━━━ Materials provided
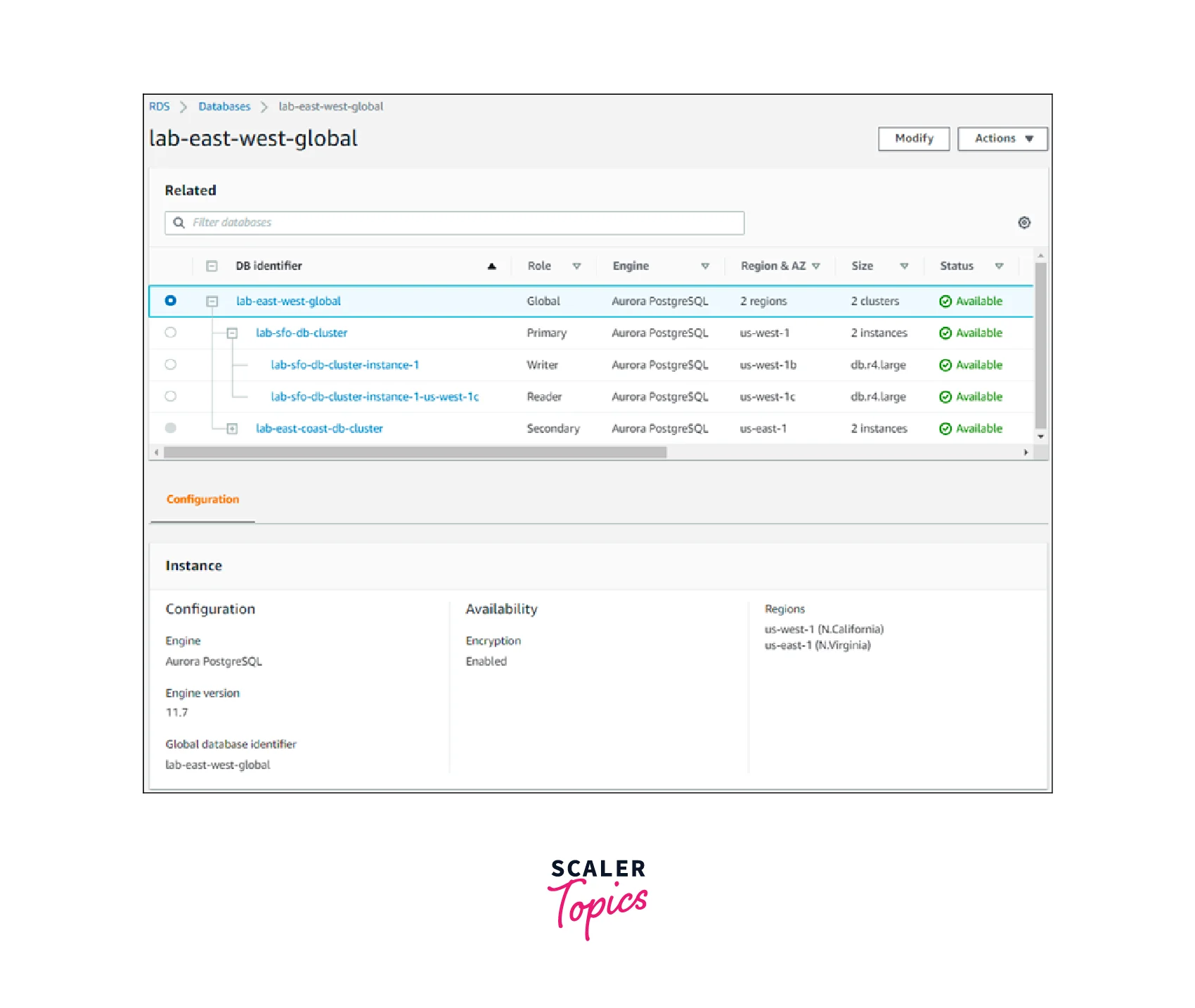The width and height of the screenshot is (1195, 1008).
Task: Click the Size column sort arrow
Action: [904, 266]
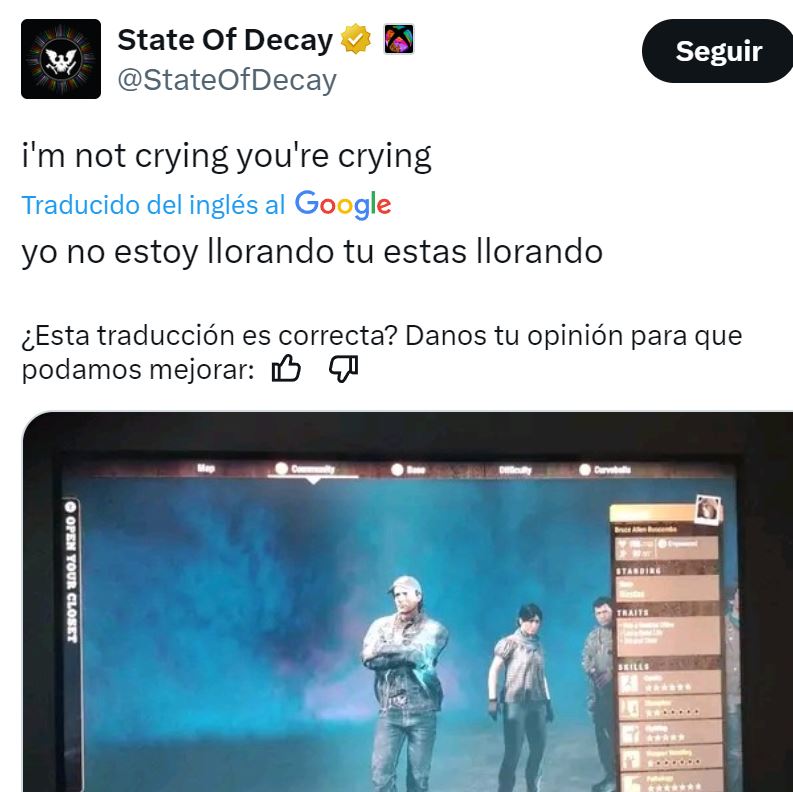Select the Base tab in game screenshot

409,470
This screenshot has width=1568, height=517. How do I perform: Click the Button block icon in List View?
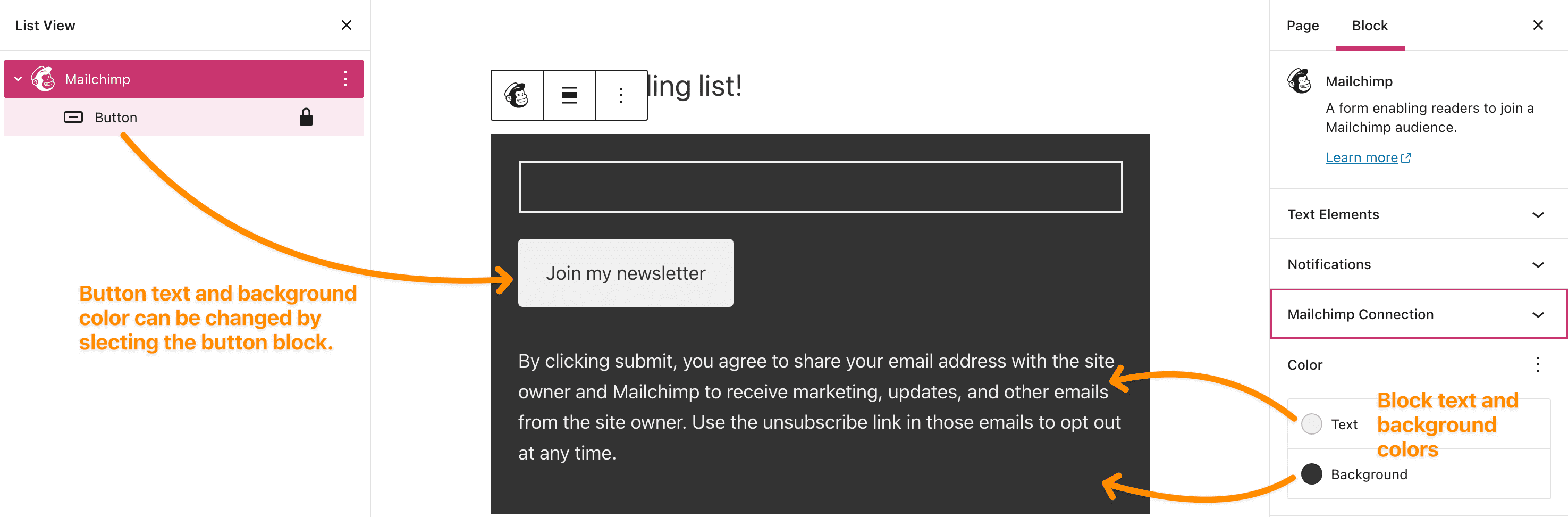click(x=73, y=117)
━━━━━━
--- Challenge ---
Copy out every line of the records above word for word, leaving out the pictures.

--- Result below ---
The width and height of the screenshot is (1195, 1008).
Task: Click the Size column sort arrow
Action: [904, 266]
Select the Base tab in game screenshot

409,470
This screenshot has width=1568, height=517. How do I perform: Click the Button block icon in List View?
click(x=73, y=117)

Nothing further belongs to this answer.